# Description of the task
Find the line holding "This screenshot has height=196, width=281." in the entries below. Give it again exactly, along with every line after it up to and including the line holding "Task: Open connection status signal icon".
=======
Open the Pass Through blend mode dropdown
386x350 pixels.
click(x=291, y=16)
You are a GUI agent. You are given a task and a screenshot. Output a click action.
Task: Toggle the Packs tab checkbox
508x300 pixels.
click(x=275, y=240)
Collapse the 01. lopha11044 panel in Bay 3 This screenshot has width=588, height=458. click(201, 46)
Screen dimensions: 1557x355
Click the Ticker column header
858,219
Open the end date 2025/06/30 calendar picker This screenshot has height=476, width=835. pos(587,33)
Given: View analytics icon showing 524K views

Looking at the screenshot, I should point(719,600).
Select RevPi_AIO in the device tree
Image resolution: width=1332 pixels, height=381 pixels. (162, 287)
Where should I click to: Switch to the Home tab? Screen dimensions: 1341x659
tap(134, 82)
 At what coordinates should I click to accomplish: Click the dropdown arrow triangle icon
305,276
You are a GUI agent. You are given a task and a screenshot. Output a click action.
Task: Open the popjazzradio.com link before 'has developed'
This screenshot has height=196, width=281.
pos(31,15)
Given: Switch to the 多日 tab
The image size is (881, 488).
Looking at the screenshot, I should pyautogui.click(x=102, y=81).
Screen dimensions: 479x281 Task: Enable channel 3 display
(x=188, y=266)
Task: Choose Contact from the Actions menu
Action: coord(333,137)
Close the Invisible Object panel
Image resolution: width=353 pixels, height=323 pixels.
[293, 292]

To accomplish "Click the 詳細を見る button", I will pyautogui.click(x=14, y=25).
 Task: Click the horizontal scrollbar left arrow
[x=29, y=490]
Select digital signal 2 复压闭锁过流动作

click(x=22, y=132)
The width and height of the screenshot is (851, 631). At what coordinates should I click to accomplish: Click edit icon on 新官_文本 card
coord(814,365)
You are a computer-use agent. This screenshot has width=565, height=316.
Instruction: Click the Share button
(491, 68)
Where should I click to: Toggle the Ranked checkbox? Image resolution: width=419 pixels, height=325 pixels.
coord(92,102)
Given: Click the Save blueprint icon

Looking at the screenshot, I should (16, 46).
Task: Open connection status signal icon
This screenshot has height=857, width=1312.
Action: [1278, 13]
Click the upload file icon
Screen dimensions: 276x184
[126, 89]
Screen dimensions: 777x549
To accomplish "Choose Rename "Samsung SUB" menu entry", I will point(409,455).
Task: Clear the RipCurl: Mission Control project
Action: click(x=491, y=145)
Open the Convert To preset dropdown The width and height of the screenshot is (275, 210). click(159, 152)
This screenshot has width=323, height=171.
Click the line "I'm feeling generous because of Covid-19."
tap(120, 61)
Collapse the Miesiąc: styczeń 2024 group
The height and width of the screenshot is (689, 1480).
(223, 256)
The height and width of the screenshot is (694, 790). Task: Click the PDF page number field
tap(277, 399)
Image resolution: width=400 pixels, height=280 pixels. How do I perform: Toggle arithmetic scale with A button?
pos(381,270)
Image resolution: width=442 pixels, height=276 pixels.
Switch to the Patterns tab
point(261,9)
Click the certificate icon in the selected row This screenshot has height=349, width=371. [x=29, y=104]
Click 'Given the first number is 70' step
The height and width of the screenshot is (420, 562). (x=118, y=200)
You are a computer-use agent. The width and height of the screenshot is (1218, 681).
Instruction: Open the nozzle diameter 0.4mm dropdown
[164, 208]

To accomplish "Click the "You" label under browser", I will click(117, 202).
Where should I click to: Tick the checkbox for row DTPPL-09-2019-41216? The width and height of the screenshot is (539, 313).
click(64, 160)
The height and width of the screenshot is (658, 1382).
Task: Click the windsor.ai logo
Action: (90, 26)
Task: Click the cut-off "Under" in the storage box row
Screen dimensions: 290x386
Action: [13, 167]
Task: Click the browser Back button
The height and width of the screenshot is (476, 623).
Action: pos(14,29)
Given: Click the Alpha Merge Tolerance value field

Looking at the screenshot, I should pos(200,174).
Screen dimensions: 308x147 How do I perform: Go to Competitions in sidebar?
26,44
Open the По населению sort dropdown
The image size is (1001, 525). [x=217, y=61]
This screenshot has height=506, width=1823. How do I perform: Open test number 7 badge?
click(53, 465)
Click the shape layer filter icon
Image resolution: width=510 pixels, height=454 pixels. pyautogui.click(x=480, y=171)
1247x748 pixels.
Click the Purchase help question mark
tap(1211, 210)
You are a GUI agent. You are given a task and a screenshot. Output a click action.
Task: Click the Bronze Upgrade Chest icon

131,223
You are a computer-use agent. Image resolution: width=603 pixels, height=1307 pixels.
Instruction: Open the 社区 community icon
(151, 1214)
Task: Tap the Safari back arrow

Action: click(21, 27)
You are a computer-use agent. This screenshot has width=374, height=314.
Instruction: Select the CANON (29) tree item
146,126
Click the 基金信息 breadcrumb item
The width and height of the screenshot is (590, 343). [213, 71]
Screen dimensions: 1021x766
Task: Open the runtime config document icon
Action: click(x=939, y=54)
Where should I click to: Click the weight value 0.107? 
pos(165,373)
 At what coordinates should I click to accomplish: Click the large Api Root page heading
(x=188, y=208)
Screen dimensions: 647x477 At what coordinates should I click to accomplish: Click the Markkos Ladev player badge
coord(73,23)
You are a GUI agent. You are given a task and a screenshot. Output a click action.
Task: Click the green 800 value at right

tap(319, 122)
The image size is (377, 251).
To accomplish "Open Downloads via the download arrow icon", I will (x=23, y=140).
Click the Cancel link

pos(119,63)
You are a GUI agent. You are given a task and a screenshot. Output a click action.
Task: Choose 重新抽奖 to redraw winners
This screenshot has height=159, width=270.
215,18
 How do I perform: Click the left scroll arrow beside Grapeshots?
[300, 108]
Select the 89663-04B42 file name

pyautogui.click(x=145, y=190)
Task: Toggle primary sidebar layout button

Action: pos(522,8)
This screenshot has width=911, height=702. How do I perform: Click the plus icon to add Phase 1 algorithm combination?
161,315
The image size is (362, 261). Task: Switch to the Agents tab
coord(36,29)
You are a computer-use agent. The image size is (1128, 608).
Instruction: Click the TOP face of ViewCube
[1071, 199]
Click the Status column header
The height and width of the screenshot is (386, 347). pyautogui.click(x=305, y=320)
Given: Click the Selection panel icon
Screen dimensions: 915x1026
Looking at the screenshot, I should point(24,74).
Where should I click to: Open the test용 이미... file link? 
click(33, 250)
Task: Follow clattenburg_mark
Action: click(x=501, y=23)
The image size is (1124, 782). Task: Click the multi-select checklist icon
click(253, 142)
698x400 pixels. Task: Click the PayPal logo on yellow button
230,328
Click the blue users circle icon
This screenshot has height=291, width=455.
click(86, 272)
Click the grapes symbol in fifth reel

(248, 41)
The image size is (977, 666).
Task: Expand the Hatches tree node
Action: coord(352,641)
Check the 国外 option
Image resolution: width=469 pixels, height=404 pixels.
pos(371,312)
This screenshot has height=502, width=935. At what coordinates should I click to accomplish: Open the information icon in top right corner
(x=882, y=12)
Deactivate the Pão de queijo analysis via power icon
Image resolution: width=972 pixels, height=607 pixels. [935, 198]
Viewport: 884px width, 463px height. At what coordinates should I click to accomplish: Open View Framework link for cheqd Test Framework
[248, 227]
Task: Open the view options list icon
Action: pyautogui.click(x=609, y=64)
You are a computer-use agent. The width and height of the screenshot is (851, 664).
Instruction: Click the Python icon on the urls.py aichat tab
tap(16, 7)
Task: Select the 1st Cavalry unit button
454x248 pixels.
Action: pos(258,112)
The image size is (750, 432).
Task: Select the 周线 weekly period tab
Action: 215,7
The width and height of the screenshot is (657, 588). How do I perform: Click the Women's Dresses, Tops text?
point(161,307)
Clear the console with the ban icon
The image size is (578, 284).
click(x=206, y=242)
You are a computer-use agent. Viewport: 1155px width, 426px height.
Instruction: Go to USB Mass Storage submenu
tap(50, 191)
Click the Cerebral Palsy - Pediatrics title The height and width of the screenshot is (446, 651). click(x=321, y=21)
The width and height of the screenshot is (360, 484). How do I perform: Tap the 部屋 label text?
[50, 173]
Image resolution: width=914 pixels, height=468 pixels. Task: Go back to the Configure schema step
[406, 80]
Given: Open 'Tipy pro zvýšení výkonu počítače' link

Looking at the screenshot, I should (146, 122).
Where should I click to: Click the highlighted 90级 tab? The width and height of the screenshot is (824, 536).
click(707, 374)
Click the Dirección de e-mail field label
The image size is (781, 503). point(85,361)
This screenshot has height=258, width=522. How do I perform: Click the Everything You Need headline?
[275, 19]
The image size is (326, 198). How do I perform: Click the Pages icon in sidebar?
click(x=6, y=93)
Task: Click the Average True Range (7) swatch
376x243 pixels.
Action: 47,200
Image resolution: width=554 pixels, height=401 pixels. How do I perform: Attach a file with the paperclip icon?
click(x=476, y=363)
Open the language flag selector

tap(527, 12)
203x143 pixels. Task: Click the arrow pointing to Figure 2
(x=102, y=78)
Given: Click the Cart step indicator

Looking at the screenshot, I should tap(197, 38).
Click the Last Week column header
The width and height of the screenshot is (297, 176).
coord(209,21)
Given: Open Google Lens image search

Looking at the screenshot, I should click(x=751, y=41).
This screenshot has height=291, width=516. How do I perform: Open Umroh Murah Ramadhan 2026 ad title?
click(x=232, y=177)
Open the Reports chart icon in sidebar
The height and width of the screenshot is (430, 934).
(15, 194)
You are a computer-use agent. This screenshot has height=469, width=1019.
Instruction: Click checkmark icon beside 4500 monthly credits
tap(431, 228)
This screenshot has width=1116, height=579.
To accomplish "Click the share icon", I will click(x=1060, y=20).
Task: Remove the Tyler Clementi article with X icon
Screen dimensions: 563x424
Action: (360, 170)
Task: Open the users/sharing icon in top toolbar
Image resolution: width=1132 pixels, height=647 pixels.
=======
# Exercise answer
This screenshot has height=196, width=281.
pos(31,15)
Given: Switch to the 多日 tab
The image size is (881, 488).
Looking at the screenshot, I should pyautogui.click(x=102, y=81).
Screen dimensions: 479x281 Task: Enable channel 3 display
(x=188, y=266)
Task: Choose Contact from the Actions menu
Action: coord(333,137)
Close the Invisible Object panel
Image resolution: width=353 pixels, height=323 pixels.
[293, 292]

To accomplish "Click the 詳細を見る button", I will pyautogui.click(x=14, y=25).
 Task: Click the horizontal scrollbar left arrow
[x=29, y=490]
Select digital signal 2 复压闭锁过流动作

click(x=22, y=132)
The width and height of the screenshot is (851, 631). At what coordinates should I click to accomplish: Click edit icon on 新官_文本 card
coord(814,365)
You are a computer-use agent. This screenshot has width=565, height=316.
Instruction: Click the Share button
(491, 68)
Where should I click to: Toggle the Ranked checkbox? Image resolution: width=419 pixels, height=325 pixels.
coord(92,102)
Given: Click the Save blueprint icon

Looking at the screenshot, I should (16, 46).
Task: Open connection status signal icon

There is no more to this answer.